| What you need to do |
Line by line, retype the data exactly as it is given.

*** Opening Material for this exercise ***

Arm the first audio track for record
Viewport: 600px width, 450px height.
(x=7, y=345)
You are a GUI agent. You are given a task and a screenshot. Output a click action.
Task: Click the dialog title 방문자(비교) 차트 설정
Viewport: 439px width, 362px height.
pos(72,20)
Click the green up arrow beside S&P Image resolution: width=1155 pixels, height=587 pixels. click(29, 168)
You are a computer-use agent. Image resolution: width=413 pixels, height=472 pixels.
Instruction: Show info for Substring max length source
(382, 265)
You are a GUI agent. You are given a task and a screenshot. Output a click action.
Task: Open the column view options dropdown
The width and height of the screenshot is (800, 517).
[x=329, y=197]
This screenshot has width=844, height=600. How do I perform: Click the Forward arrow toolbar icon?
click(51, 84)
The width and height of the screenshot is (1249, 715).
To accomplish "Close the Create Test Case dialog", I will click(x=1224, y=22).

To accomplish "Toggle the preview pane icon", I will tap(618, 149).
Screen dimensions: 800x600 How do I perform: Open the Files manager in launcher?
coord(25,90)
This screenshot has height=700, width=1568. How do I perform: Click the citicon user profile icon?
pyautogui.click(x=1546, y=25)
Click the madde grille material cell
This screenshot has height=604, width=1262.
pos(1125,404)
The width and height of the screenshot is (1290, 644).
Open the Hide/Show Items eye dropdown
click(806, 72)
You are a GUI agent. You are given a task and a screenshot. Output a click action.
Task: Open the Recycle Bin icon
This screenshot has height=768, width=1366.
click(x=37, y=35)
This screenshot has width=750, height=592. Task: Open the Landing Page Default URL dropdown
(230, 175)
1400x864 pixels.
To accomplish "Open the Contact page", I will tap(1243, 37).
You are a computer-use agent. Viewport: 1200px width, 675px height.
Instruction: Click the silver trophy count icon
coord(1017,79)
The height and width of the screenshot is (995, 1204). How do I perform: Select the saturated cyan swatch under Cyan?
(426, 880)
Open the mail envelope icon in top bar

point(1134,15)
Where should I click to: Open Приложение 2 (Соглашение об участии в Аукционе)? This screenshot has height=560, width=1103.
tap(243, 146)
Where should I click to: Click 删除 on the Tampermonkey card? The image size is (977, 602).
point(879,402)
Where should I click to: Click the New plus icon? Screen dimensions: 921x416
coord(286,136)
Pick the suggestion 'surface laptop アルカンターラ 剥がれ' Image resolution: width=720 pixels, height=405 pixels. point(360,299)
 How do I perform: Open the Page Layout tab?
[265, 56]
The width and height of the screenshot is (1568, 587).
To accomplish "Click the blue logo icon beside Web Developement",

*** Closing Material for this exercise ***

| Answer section |
Arm the first audio track for record
Viewport: 600px width, 450px height.
(x=7, y=345)
You are a GUI agent. You are given a task and a screenshot. Output a click action.
Task: Click the dialog title 방문자(비교) 차트 설정
Viewport: 439px width, 362px height.
pos(72,20)
Click the green up arrow beside S&P Image resolution: width=1155 pixels, height=587 pixels. click(29, 168)
You are a computer-use agent. Image resolution: width=413 pixels, height=472 pixels.
Instruction: Show info for Substring max length source
(382, 265)
You are a GUI agent. You are given a task and a screenshot. Output a click action.
Task: Open the column view options dropdown
The width and height of the screenshot is (800, 517).
[x=329, y=197]
This screenshot has width=844, height=600. How do I perform: Click the Forward arrow toolbar icon?
click(51, 84)
The width and height of the screenshot is (1249, 715).
To accomplish "Close the Create Test Case dialog", I will click(x=1224, y=22).

To accomplish "Toggle the preview pane icon", I will tap(618, 149).
Screen dimensions: 800x600 How do I perform: Open the Files manager in launcher?
coord(25,90)
This screenshot has height=700, width=1568. How do I perform: Click the citicon user profile icon?
pyautogui.click(x=1546, y=25)
Click the madde grille material cell
This screenshot has height=604, width=1262.
pos(1125,404)
The width and height of the screenshot is (1290, 644).
Open the Hide/Show Items eye dropdown
click(806, 72)
You are a GUI agent. You are given a task and a screenshot. Output a click action.
Task: Open the Recycle Bin icon
This screenshot has height=768, width=1366.
click(x=37, y=35)
This screenshot has width=750, height=592. Task: Open the Landing Page Default URL dropdown
(230, 175)
1400x864 pixels.
To accomplish "Open the Contact page", I will tap(1243, 37).
You are a computer-use agent. Viewport: 1200px width, 675px height.
Instruction: Click the silver trophy count icon
coord(1017,79)
The height and width of the screenshot is (995, 1204). How do I perform: Select the saturated cyan swatch under Cyan?
(426, 880)
Open the mail envelope icon in top bar

point(1134,15)
Where should I click to: Open Приложение 2 (Соглашение об участии в Аукционе)? This screenshot has height=560, width=1103.
tap(243, 146)
Where should I click to: Click 删除 on the Tampermonkey card? The image size is (977, 602).
point(879,402)
Where should I click to: Click the New plus icon? Screen dimensions: 921x416
coord(286,136)
Pick the suggestion 'surface laptop アルカンターラ 剥がれ' Image resolution: width=720 pixels, height=405 pixels. point(360,299)
 How do I perform: Open the Page Layout tab?
[265, 56]
The width and height of the screenshot is (1568, 587).
To accomplish "Click the blue logo icon beside Web Developement",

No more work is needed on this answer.